Perhaps it is time to revisit the NI Executive’s as yet non existent strategy on Cohesion Sharing and Integration… but not from the point of view of a negative (sectarianism, whose pervasiveness can be overwhelming for policy makers).. Rather from the point of view of embracing diversity…
Belfast’s large and well established Chinese community (not to mention those arriving each year at Queens and UU could be one of its most positive assets). Here’s the Economist from yesterday:
Some 500,000 Chinese people have studied abroad and returned, mostly in the past decade; they dominate the think-tanks that advise the government, and are moving up the ranks of the Communist Party. Cheng Li of the Brookings Institution, an American think-tank, predicts that they will be 15-17% of its Central Committee next year, up from 6% in 2002.

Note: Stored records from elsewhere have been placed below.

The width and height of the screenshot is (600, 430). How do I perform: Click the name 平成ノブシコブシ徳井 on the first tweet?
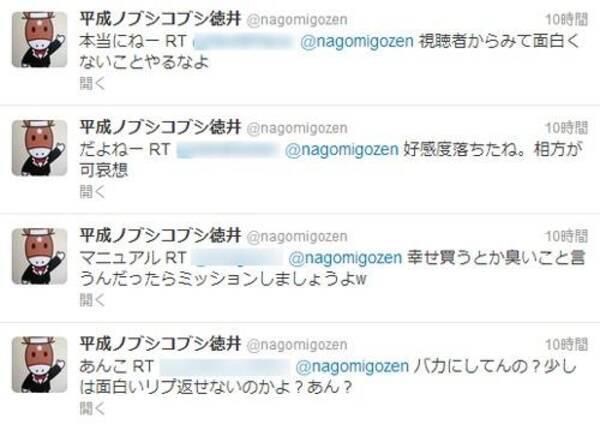(x=160, y=19)
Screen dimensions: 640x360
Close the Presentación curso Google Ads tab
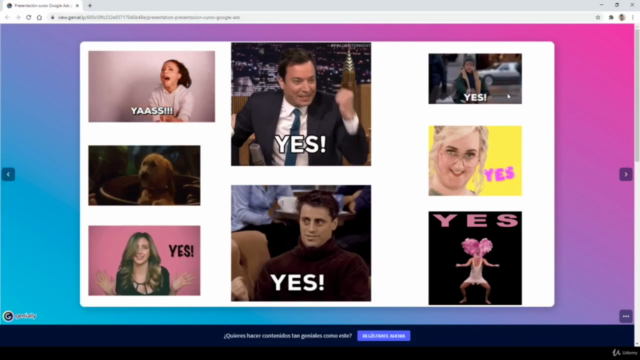[x=77, y=6]
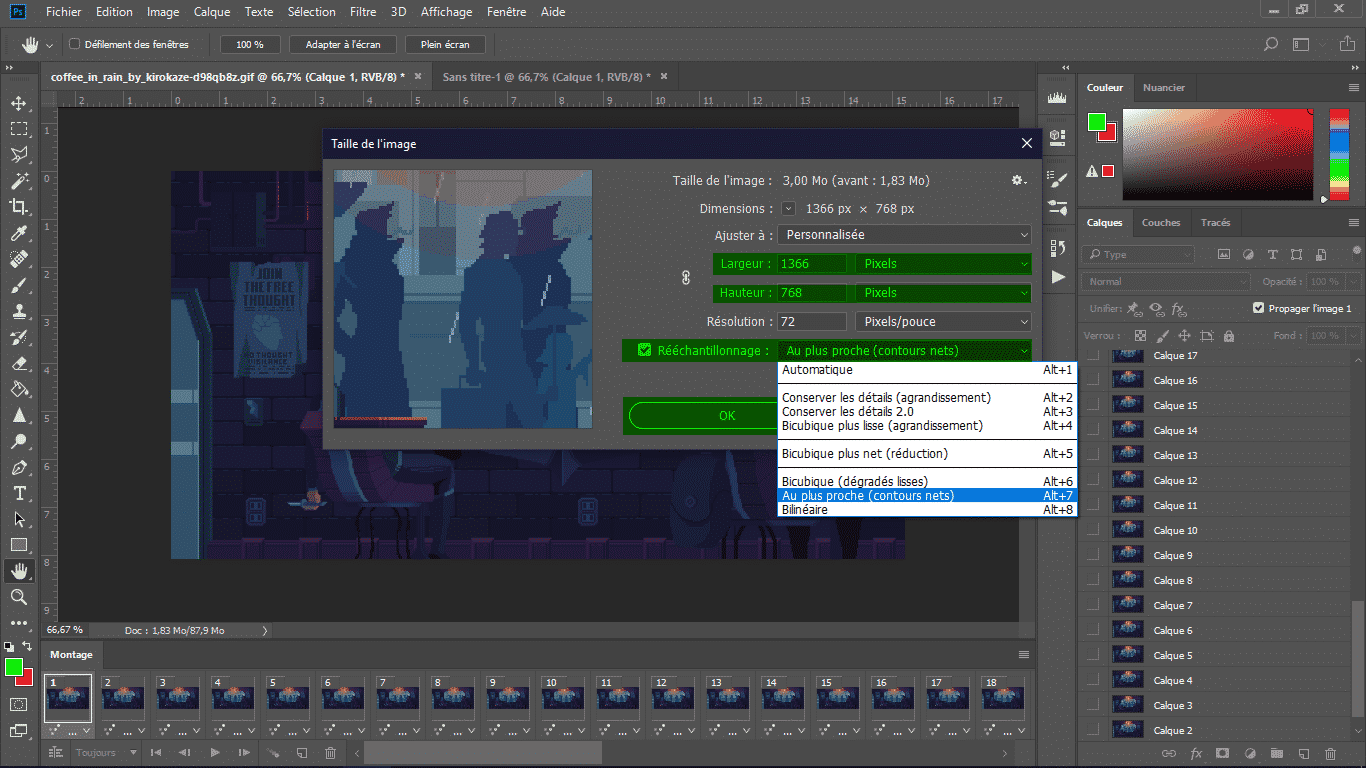
Task: Click the delete layer trash icon
Action: [x=1330, y=753]
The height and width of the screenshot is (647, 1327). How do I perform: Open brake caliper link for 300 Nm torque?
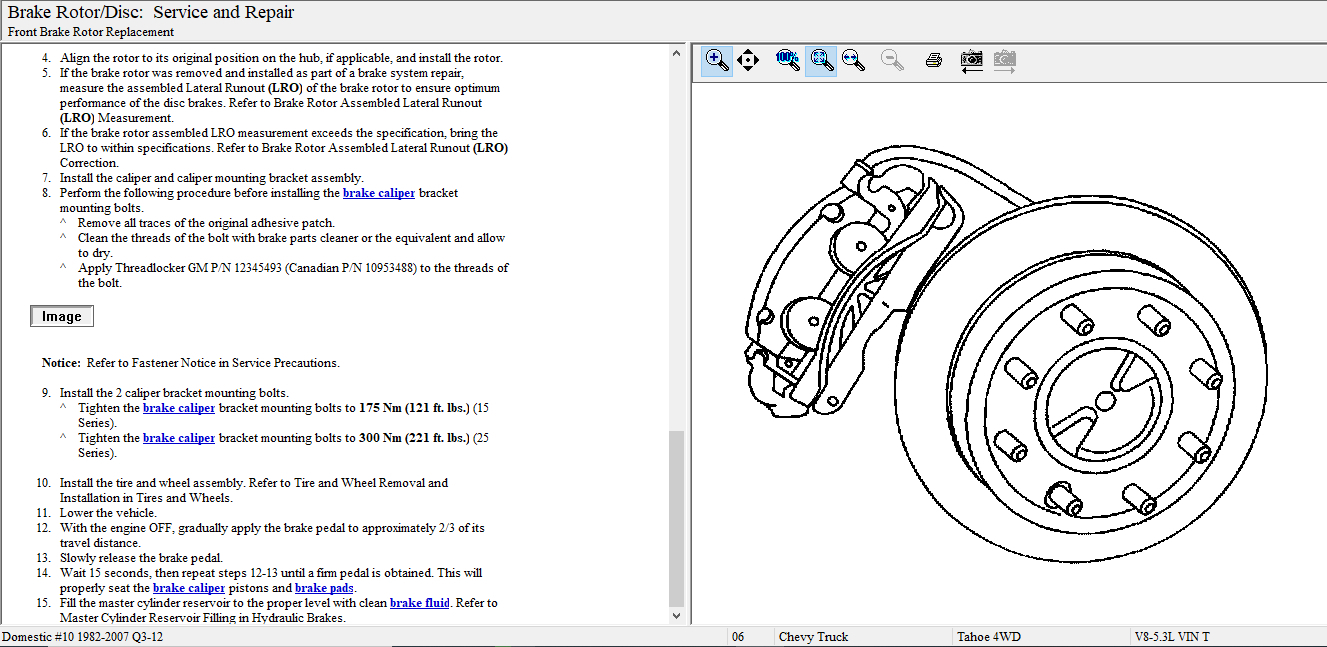[178, 438]
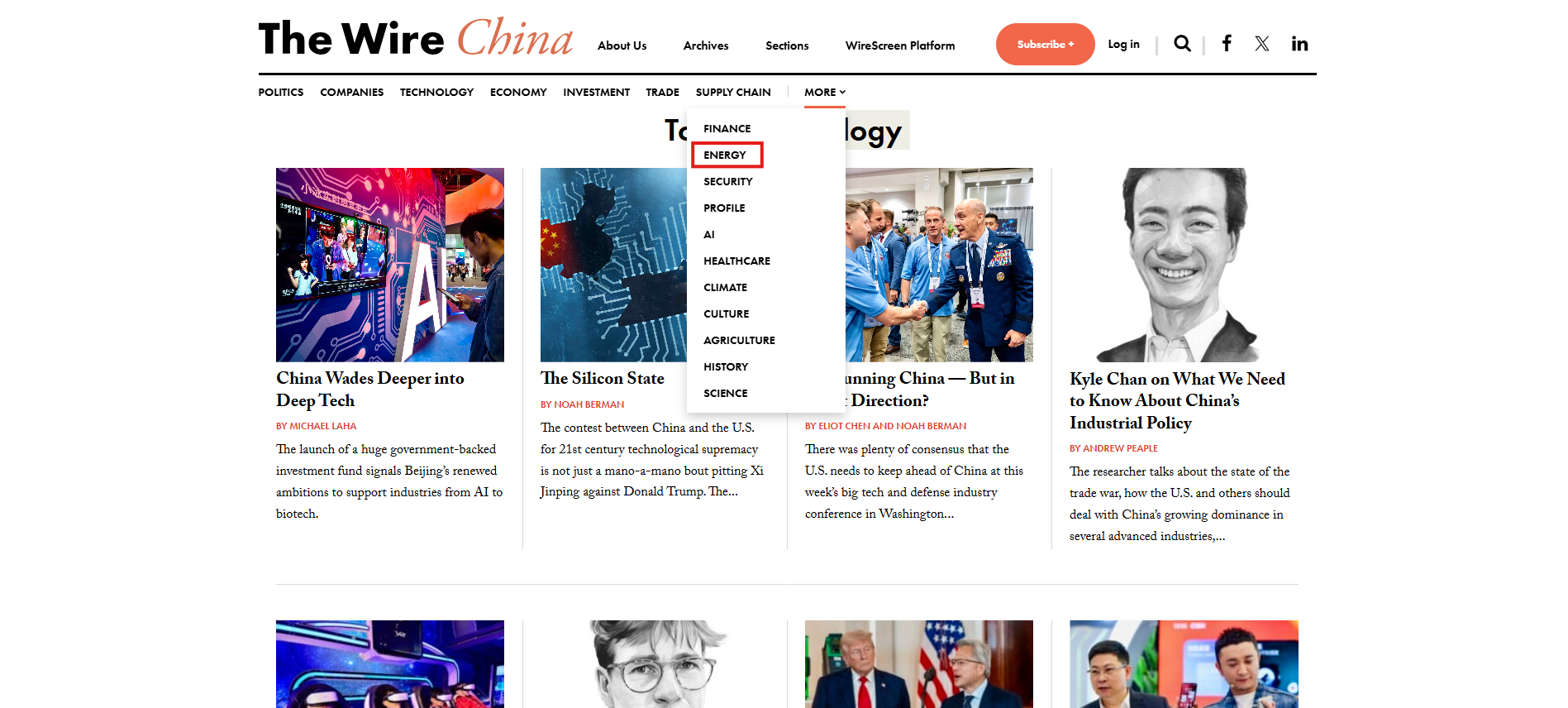Image resolution: width=1568 pixels, height=708 pixels.
Task: Pick SCIENCE at the dropdown bottom
Action: 726,393
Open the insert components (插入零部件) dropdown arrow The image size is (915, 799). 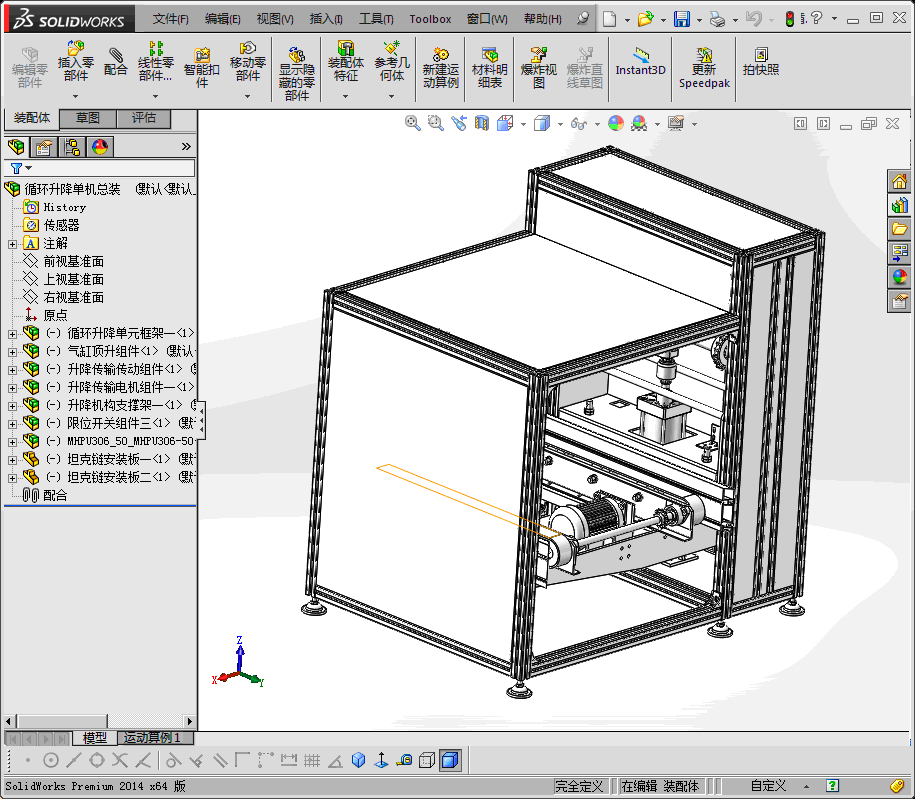tap(76, 97)

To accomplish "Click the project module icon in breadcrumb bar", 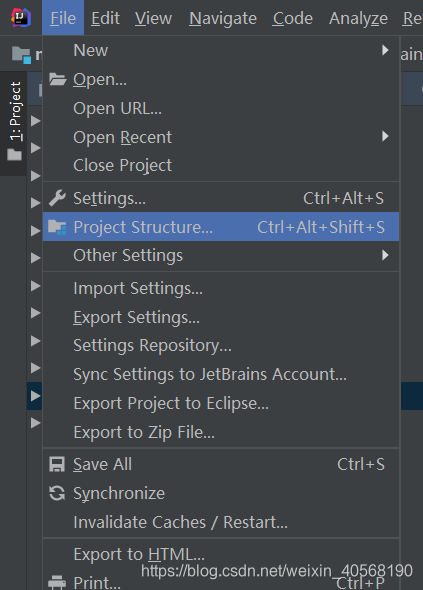I will pos(21,55).
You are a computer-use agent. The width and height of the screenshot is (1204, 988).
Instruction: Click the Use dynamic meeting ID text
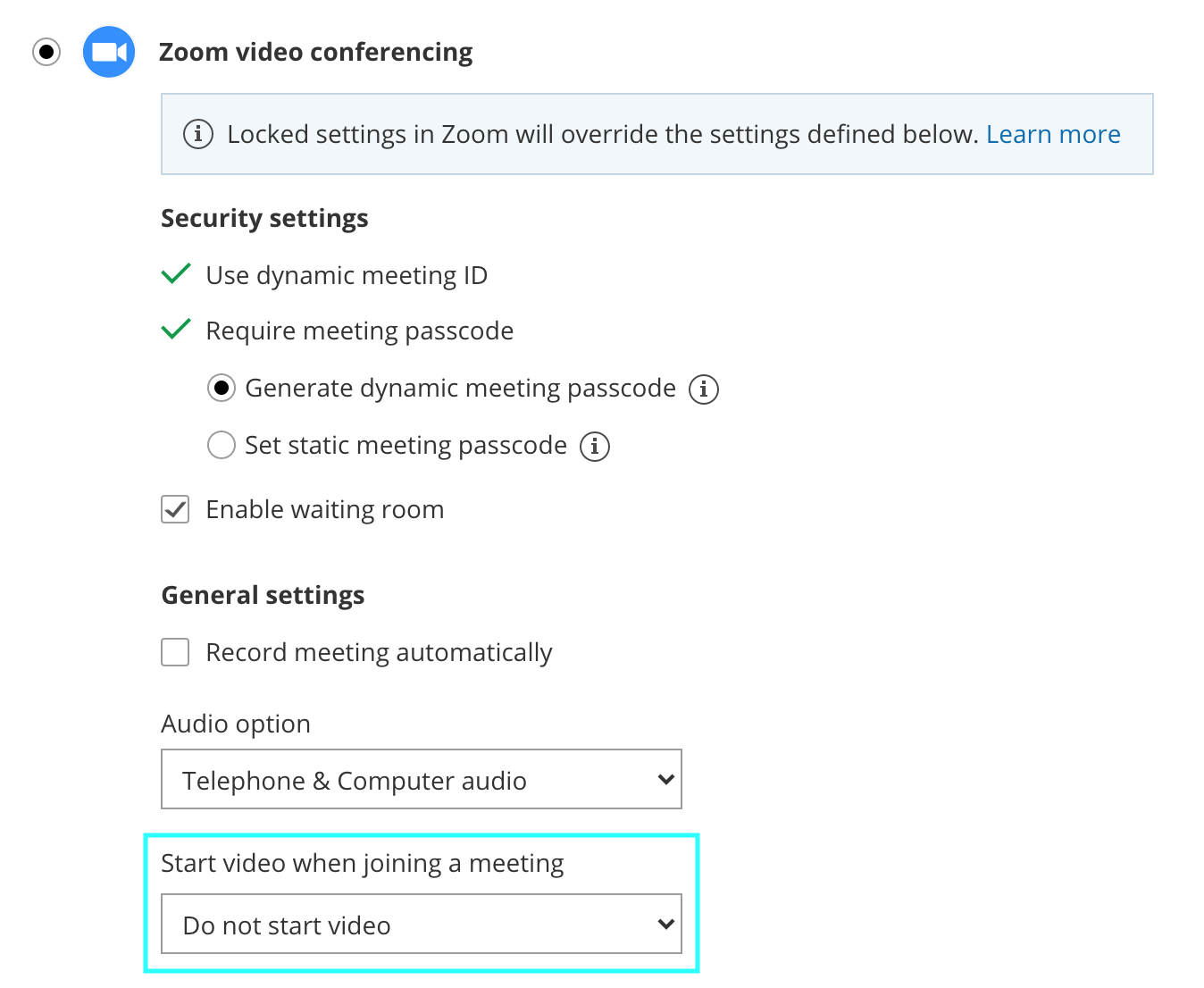tap(347, 275)
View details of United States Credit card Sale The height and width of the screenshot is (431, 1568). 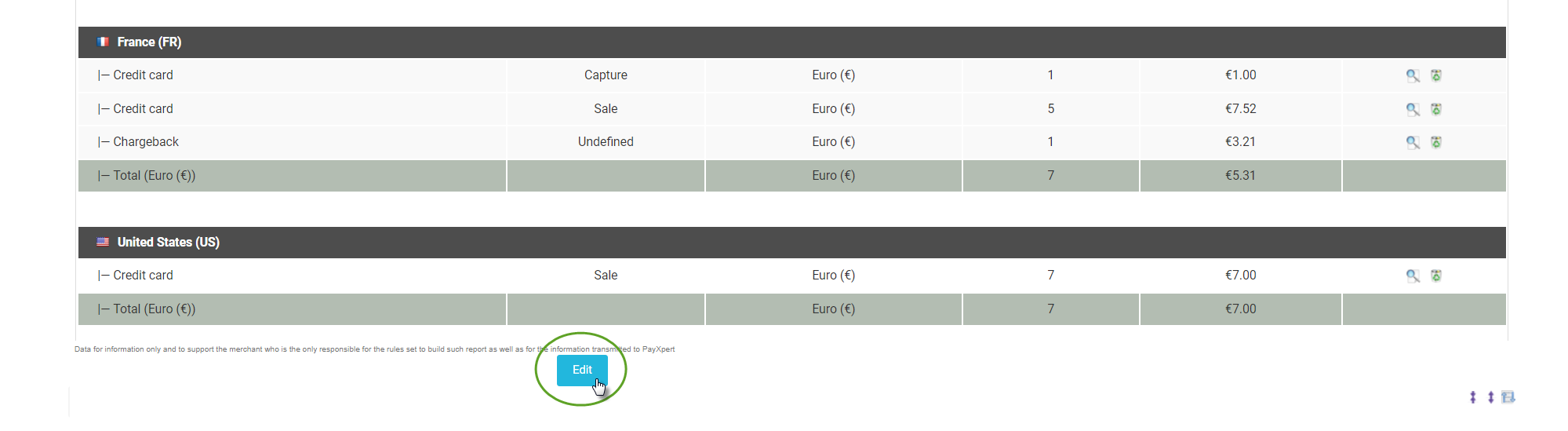(1412, 276)
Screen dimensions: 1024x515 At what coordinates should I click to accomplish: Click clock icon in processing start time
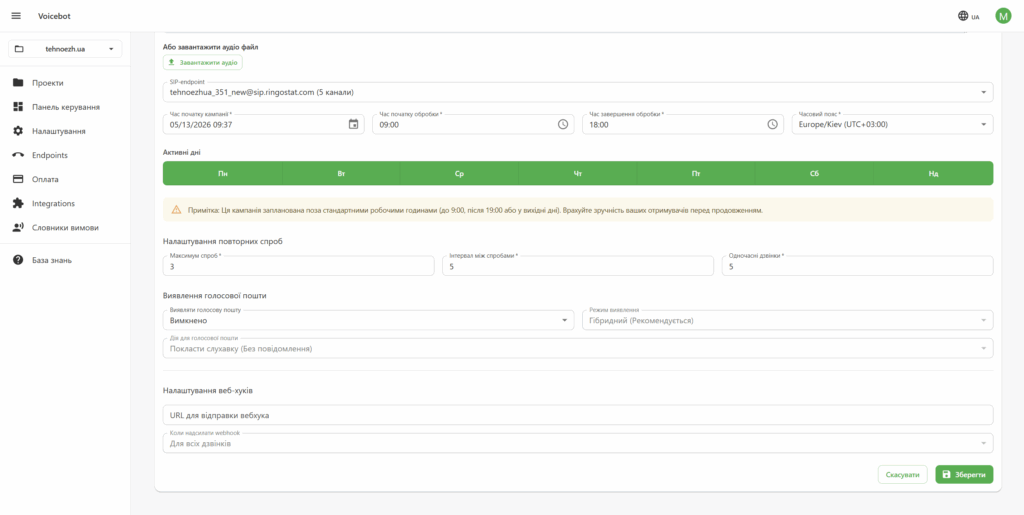pos(563,124)
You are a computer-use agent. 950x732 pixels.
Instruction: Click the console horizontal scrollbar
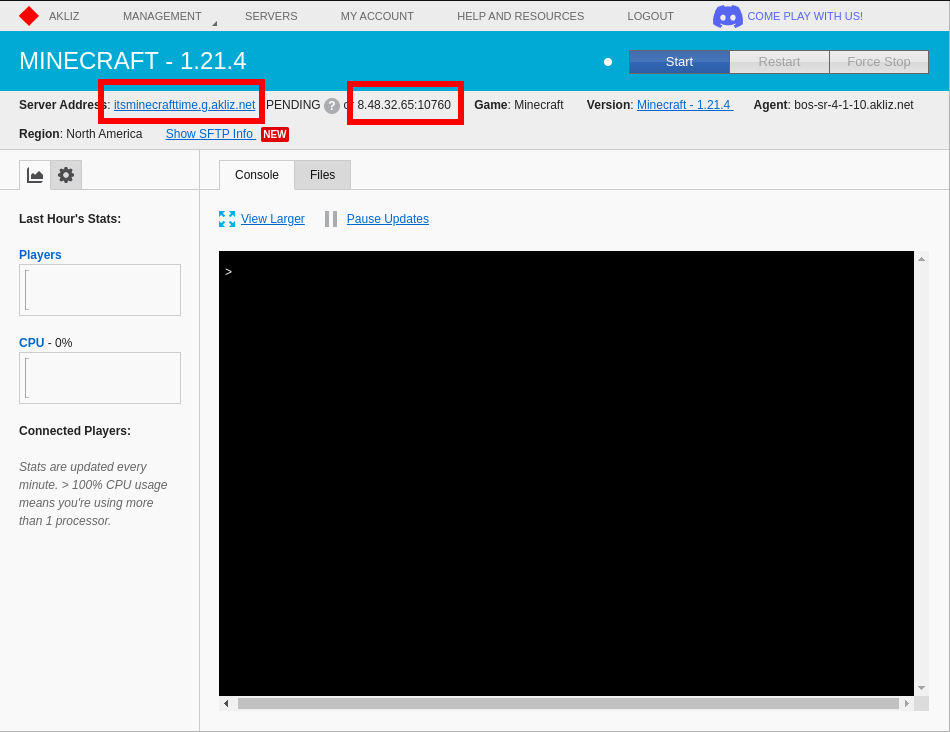(568, 704)
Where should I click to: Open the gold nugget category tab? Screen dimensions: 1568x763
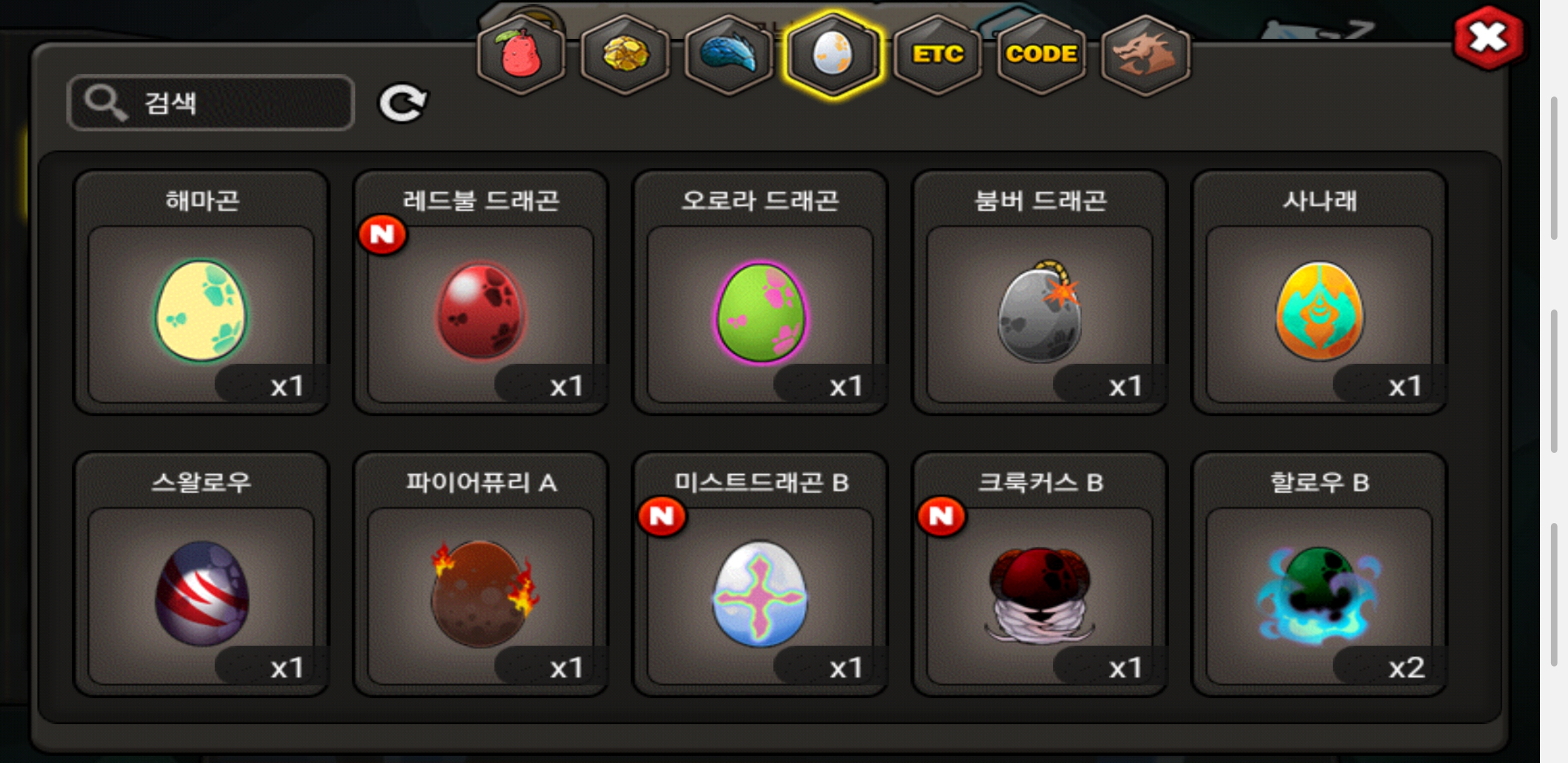click(625, 55)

Few sea turtles call openly for democracy. But they have seen how it works in practice, and they know that many countries that practise it are richer, cleaner and more stable than China.
As for the old world, its desire to close its borders is understandable but dangerous. Migration brings youth to ageing countries, and allows ideas to circulate in millions of mobile minds. That is good both for those who arrive with suitcases and dreams and for those who should welcome them.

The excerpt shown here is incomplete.